> [THE INPUT]:
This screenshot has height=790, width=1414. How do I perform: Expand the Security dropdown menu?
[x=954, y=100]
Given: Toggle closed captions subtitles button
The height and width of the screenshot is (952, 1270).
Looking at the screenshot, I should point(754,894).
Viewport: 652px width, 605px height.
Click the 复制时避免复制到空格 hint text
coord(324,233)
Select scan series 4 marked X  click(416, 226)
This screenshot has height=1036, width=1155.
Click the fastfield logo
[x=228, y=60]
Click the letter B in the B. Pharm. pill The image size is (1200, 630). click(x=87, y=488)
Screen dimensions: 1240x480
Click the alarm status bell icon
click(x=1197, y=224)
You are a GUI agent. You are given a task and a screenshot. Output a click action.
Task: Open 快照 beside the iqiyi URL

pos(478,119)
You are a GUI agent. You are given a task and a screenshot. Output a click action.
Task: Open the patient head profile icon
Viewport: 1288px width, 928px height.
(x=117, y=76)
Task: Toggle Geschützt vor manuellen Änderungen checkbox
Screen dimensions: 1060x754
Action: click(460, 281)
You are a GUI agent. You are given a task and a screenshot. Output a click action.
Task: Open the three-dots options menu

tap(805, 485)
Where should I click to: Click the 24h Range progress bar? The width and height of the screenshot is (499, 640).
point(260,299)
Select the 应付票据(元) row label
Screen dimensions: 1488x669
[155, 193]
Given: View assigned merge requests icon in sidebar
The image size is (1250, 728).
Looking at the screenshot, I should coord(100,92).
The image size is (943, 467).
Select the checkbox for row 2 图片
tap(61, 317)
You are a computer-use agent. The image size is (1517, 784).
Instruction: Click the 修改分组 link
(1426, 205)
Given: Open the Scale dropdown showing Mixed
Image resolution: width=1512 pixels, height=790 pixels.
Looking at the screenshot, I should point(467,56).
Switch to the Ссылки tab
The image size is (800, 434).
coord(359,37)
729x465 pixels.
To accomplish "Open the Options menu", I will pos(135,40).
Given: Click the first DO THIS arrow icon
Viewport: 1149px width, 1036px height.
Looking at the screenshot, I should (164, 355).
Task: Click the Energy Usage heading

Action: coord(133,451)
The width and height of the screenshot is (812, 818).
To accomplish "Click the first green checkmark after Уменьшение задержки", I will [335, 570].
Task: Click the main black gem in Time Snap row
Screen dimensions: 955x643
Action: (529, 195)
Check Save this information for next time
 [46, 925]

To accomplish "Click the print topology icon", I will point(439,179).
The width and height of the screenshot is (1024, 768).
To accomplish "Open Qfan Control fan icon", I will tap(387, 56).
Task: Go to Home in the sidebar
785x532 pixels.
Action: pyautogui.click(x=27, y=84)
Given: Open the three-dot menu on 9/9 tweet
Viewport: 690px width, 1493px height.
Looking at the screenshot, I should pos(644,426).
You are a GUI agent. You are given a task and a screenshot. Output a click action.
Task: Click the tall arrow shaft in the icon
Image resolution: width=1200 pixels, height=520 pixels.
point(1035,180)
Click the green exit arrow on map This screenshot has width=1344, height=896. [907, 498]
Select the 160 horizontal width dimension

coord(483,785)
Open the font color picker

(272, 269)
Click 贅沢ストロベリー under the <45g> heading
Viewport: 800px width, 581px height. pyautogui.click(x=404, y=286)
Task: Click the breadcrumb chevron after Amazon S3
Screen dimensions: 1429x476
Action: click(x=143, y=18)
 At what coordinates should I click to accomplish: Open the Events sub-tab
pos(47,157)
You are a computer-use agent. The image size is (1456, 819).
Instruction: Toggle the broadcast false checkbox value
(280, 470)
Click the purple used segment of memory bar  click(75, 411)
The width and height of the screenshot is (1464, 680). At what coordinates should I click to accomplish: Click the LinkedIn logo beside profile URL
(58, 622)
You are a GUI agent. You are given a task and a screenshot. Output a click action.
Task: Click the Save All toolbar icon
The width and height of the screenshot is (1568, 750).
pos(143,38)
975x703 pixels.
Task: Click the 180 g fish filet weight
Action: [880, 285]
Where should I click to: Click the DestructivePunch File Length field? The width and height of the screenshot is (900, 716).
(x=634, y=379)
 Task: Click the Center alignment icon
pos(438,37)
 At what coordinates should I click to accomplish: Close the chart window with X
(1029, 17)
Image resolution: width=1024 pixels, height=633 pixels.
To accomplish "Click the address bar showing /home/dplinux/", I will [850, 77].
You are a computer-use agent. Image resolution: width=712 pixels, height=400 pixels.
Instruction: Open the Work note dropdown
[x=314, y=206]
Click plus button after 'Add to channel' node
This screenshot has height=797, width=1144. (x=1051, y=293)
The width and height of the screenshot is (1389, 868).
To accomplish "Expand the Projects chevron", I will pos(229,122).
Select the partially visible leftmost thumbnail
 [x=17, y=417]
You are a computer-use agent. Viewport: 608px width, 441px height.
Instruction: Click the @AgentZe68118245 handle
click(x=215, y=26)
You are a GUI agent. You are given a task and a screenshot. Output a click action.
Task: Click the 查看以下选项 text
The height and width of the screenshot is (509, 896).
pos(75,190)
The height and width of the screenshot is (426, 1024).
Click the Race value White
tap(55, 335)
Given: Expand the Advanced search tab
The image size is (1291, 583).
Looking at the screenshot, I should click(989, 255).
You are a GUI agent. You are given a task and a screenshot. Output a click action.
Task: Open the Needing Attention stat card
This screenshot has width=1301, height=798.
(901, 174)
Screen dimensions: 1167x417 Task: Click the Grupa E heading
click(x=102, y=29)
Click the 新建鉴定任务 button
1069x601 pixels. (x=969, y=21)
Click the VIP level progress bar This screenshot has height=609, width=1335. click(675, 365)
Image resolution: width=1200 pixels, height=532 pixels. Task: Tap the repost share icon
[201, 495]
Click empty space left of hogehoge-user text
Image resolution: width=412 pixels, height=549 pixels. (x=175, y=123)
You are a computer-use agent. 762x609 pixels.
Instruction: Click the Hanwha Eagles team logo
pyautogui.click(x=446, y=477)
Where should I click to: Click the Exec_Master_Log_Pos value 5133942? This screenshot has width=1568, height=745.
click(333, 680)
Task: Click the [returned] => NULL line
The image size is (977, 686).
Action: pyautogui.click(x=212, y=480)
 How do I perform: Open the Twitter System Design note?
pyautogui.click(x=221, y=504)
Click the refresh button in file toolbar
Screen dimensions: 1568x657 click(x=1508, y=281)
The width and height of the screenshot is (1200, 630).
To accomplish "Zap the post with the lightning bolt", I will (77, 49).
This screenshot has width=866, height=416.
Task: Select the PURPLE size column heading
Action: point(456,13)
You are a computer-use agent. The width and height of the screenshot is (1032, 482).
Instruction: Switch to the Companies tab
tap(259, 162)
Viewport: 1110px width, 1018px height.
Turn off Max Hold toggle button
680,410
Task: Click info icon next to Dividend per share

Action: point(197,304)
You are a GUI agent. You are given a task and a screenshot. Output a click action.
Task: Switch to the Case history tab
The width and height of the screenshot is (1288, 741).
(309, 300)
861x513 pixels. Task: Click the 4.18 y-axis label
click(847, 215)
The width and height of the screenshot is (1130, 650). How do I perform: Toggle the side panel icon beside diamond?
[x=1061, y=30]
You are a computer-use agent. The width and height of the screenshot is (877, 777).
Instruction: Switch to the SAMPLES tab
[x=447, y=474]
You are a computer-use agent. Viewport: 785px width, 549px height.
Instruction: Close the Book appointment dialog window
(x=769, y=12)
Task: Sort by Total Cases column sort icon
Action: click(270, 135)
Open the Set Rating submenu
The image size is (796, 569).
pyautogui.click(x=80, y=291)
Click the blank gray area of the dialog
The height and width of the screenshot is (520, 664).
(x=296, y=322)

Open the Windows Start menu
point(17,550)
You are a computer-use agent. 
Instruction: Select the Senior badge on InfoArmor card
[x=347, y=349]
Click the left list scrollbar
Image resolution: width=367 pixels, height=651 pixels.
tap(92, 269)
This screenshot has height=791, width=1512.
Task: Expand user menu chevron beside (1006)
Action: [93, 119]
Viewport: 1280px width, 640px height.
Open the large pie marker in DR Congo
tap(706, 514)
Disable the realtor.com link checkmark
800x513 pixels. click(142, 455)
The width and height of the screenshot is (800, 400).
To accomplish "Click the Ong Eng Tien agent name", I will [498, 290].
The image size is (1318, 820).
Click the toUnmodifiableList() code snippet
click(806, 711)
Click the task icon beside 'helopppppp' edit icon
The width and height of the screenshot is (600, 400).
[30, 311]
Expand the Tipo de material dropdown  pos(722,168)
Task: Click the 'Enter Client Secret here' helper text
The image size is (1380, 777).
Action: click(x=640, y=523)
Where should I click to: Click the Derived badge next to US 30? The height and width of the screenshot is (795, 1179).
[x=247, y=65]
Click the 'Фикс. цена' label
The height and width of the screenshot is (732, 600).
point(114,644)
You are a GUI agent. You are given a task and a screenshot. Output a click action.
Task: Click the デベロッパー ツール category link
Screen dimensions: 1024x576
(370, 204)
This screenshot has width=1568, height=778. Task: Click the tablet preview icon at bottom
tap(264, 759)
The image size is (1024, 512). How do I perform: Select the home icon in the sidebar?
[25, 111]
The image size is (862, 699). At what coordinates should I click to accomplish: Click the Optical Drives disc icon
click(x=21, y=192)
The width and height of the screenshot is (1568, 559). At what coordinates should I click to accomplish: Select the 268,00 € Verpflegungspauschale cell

> [WHAT YOU SHOULD DO]: Using the listing above, return exactly, and only, the lines from the one that contains "Open the Set Rating submenu" through its last line, both included.

> [RESPONSE BOX]:
Open the Set Rating submenu
The image size is (796, 569).
pyautogui.click(x=80, y=291)
Click the blank gray area of the dialog
The height and width of the screenshot is (520, 664).
(x=296, y=322)

Open the Windows Start menu
point(17,550)
You are a computer-use agent. 
Instruction: Select the Senior badge on InfoArmor card
[x=347, y=349]
Click the left list scrollbar
Image resolution: width=367 pixels, height=651 pixels.
tap(92, 269)
This screenshot has height=791, width=1512.
Task: Expand user menu chevron beside (1006)
Action: [93, 119]
Viewport: 1280px width, 640px height.
Open the large pie marker in DR Congo
tap(706, 514)
Disable the realtor.com link checkmark
800x513 pixels. click(142, 455)
The width and height of the screenshot is (800, 400).
To accomplish "Click the Ong Eng Tien agent name", I will [498, 290].
The image size is (1318, 820).
Click the toUnmodifiableList() code snippet
click(806, 711)
Click the task icon beside 'helopppppp' edit icon
The width and height of the screenshot is (600, 400).
[30, 311]
Expand the Tipo de material dropdown  pos(722,168)
Task: Click the 'Enter Client Secret here' helper text
The image size is (1380, 777).
Action: click(x=640, y=523)
Where should I click to: Click the Derived badge next to US 30? The height and width of the screenshot is (795, 1179).
[x=247, y=65]
Click the 'Фикс. цена' label
The height and width of the screenshot is (732, 600).
point(114,644)
You are a GUI agent. You are given a task and a screenshot. Output a click action.
Task: Click the デベロッパー ツール category link
Screen dimensions: 1024x576
(370, 204)
This screenshot has width=1568, height=778. Task: Click the tablet preview icon at bottom
tap(264, 759)
The image size is (1024, 512). How do I perform: Select the home icon in the sidebar?
[25, 111]
The image size is (862, 699). At what coordinates should I click to accomplish: Click the Optical Drives disc icon
click(x=21, y=192)
The width and height of the screenshot is (1568, 559). At what coordinates should I click to accomplish: Select the 268,00 € Verpflegungspauschale cell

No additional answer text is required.